Research at the Chair of Applied Computer Science IV (Databases and Information Systems) is focusing on generic methods and architectures for modelling and implementing database and/or process-based information systems. The focal point of our research lies in the comprehensive investigation of all aspects of process management. Our underlying thesis is that process management is an ideal means for all sorts of integration efforts within an enterprise. Although, we still see that many pragmatic issues of process management are not matured enough such that process management can become a standard technology that easily can be applied. Our aim is to further investigate the theoretical and conceptual basis of process management and translate these results into pragmatically solutions. According to this agenda, we split our research efforts into these research domains:
We are particularly interested in issues that prevent process management systems from being enacted broadly. Therefore, we concentrate our research on agile process management what deals with processes that show a high amount of variability. On the following web pages Process Management and especially on the website of our Competence Center for Practical Process Management (C2P2) we show how we approach the issue of agile process management with declarative process management technology.

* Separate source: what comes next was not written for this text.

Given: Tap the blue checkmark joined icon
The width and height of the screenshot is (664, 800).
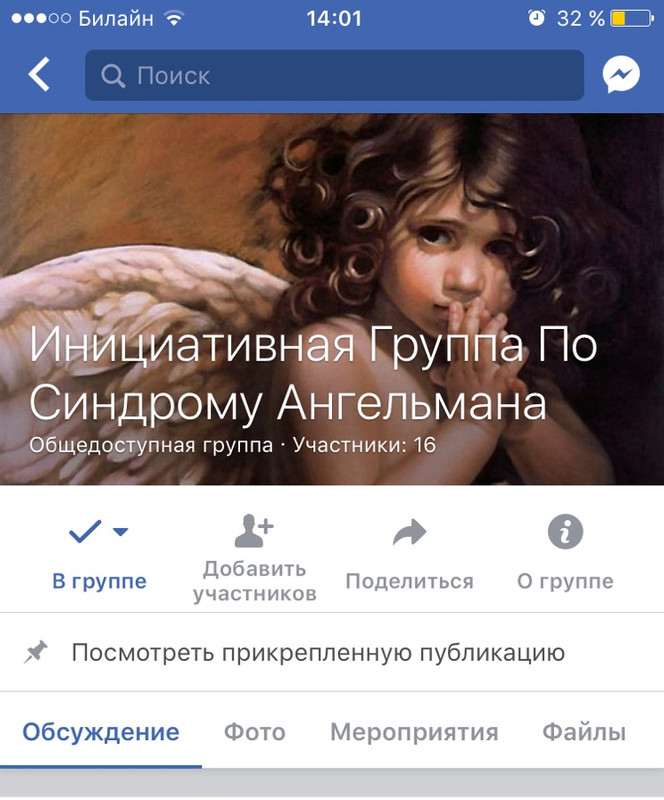Looking at the screenshot, I should tap(85, 532).
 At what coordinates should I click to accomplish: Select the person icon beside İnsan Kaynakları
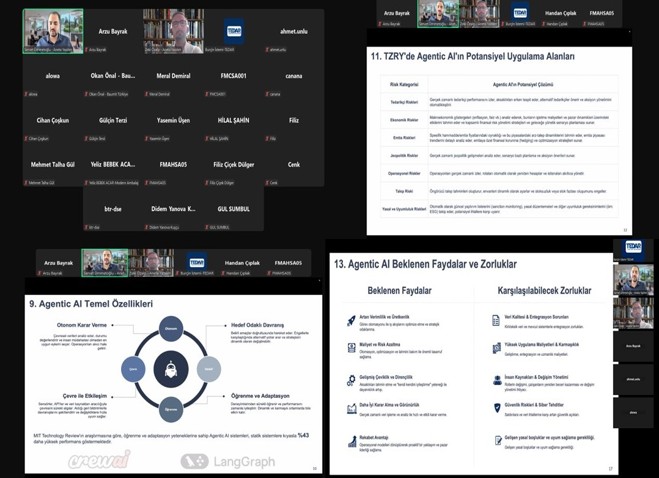(497, 380)
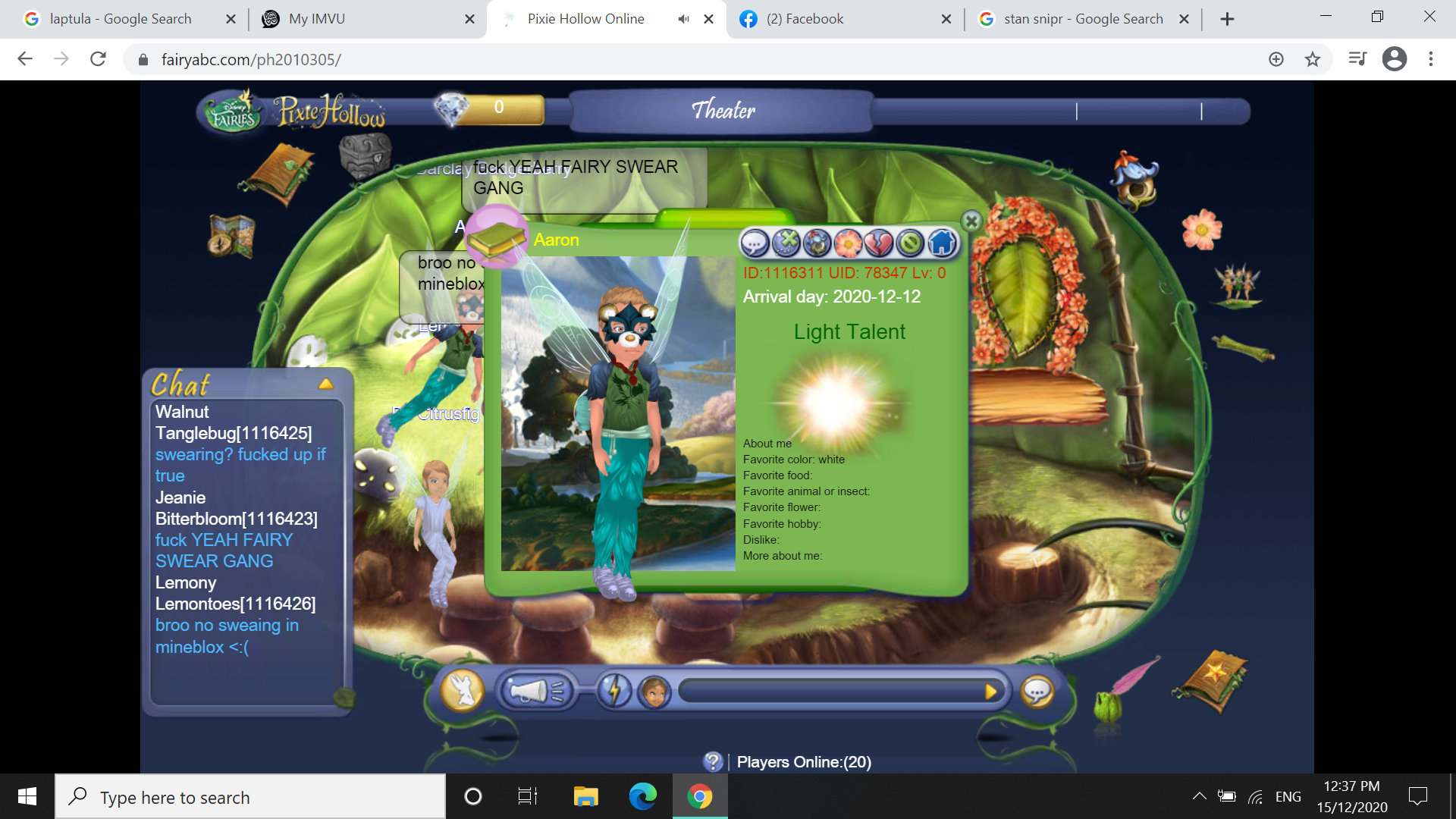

This research domain explores the powerful capabilities of modelling. Especially, we are interested in the research domains of meta modelling and domain specific language modelling since we need results from these areas to enact our ideas for process management.
Data Science as the field that “makes the most out of Big Data” is one of the fastest growing fields in computer science. We focus on two major aspects of Data Science: the conceptual design of large data sets and business intelligence as technique for transforming raw data into meaningful information. We explore these techniques specifically from the perspective of process mining and process analysis. Most of our laboratories and student projects address these research areas.
We consider process management technology and data analytics as enabling technology for many infrastructure projects. This research domain is experimentally exploring the potential of process management technology and data analytics in this application domain.